Все ясно: пока мы сидели в баре на первом этаже, кто-то пробрался в номер и отрезал голову бедному Властосу. Сомнений в том, кто это сделал, на сей раз не было — люди Тини-ит. Выходило, что я стал невольным виновником гибели нашего спасителя. Ведь это я привел его в беспомощное состояние, он уснул, а я ушел, бросив его.
Не усыпи я Властоса, он бы, наверное, сумел постоять за себя! Боже, как стыдно!
Виновен я или нет? Что за дурацкий вопрос! Конечно, это я виноват!
Стоит ли любая полученная информация загубленной человеческой жизни? Нет! Тысячу раз нет!
А может быть, и стоит…
Но теперь отсюда нужно убираться. И как можно скорее. Уносить ноги, потому что угроза нашим жизням стала совершенно реальной, осязаемой.
Осматривать труп не было никакой необходимости. Зачем? Все и так предельно ясно. А каждая минута была на счету.
Зою пришлось довольно долго приводить в чувство. Смочив носовой платок холодной водой из-под крана, я приложил его поочередно к вискам, после чего несколько минут девушка приходила в себя. Усевшись на корточки, я загородил от нее кровать с телом Властоса.
— Нужно убегать, — шептал я, как завороженный вглядываясь в лицо Зои. — Понимаешь? Нужно скорее уходить отсюда.

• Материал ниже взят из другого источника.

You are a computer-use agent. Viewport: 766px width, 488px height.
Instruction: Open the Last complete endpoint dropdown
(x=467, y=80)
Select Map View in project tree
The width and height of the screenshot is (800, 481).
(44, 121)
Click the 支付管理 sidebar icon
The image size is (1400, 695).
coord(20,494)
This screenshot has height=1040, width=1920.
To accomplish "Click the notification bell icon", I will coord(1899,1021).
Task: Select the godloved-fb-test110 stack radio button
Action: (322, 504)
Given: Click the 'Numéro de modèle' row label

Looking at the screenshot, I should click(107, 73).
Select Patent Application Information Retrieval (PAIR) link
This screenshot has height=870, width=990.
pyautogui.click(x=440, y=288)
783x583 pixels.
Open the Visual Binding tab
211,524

Зоя открыла глаза и тотчас расплакалась. Она дрожала всем телом, но когда я взял ее за руки, чтобы унять дрожь, то понял, что это бесполезно — меня и самого трясло, как в лихорадке.
Пока я пытался набрать на мобильнике номер Ашота Овакимяна, трубка дважды вываливалась из моих рук.
— Нам нужна помощь, — прошипел я, услышав заспанный голос. — У меня крупные неприятности.
— Что вам требуется? — после долгой паузы спросил Ашот: — Какого рода неприятности?
— Нам с девушкой нужно немедленно улететь отсюда, — сказал я. — И еще… Нужно привести в порядок мой номер в отеле. Вы понимаете? Здесь произошла трагедия, это недоразумение, я ни при чем…
Следующая пауза была еще длиннее предыдущей. Ашот сосредоточенно сопел в трубку, принимая какое-то решение. Он прекрасно понял меня, не сомневаюсь.
— Вазгену это будет стоить недешево, — наконец сказал он. — Надеюсь, вы понимаете, во что вляпались и как трудно теперь вам помочь?
Потом спросил:
— Там много работы?
— Много, — честно сознался я и добавил на всякий случай: — Мы с Вазгеном в долгу не останемся.
— Сейчас я пришлю машину, — произнес Ашот слова, которых я ждал с замиранием сердца. — Немедленно уходите оттуда. Машина заберет вас напротив отеля через двадцать минут. Ключ от номера отдадите водителю.